■ **Work instruction**
Output only the lines that run from the line holding "Instruction: Click the" to the end of the data below, including both ends, without any pictures.

■ **Dataset entries**
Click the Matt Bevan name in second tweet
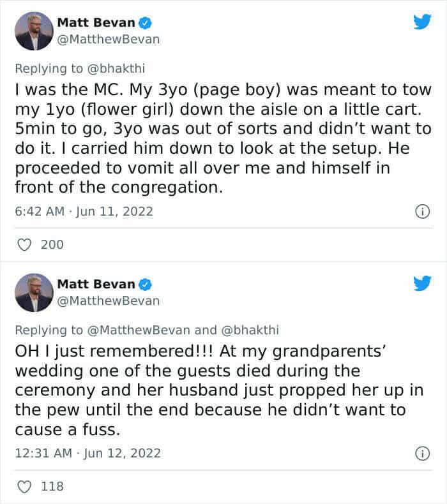point(96,284)
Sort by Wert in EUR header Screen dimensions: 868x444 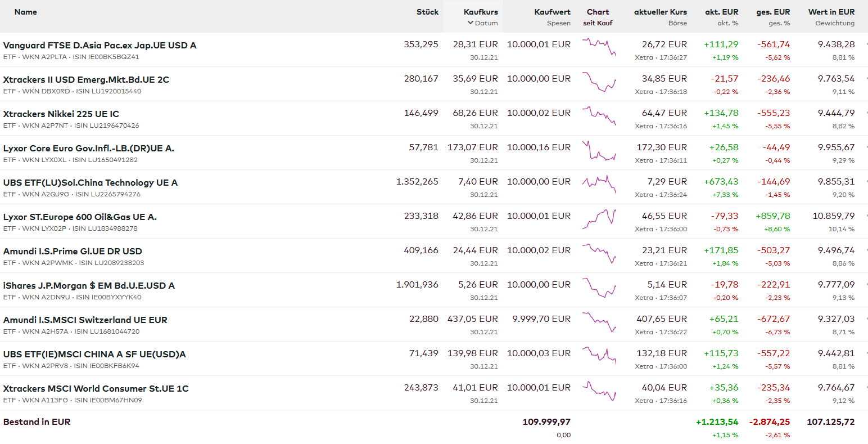(831, 12)
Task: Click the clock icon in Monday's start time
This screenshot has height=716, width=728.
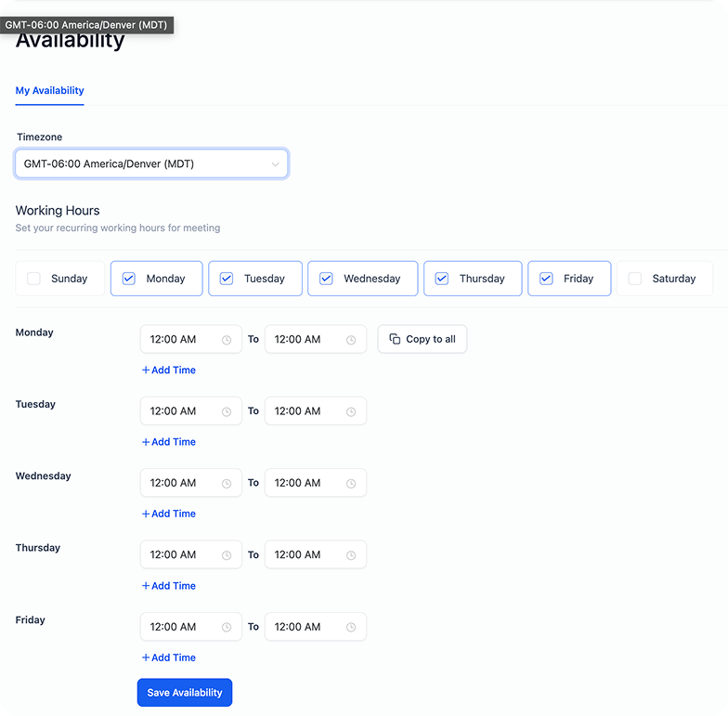Action: coord(227,340)

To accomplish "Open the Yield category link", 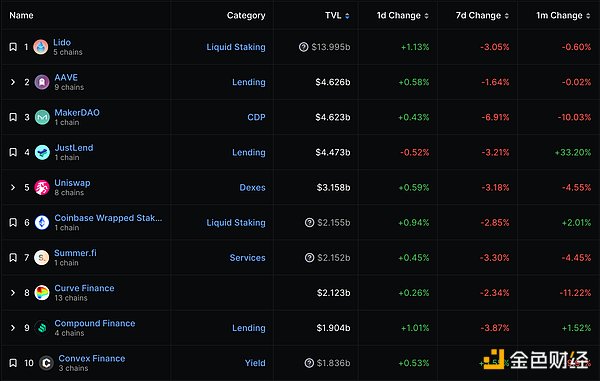I will pyautogui.click(x=255, y=363).
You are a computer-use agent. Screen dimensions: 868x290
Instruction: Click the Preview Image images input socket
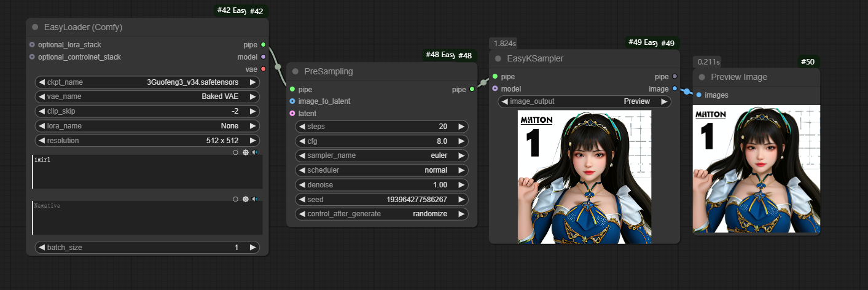point(699,95)
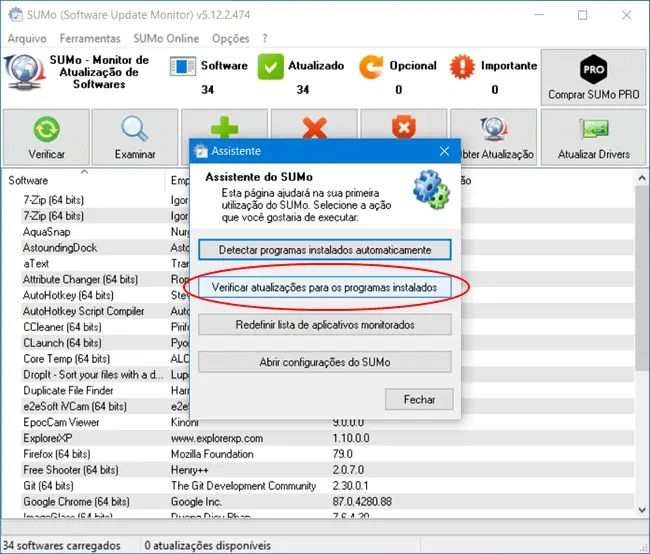Click the Examinar magnifier icon

pos(135,131)
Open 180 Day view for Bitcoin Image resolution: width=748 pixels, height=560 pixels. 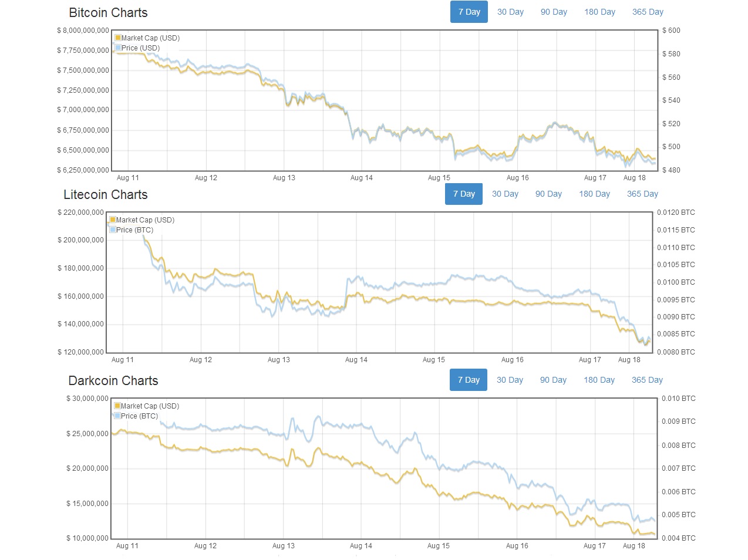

■ **Written solution**
Instruction: Click the Preview Image images input socket
point(699,95)
Click the Examinar magnifier icon

pos(135,131)
Open 180 Day view for Bitcoin Image resolution: width=748 pixels, height=560 pixels. 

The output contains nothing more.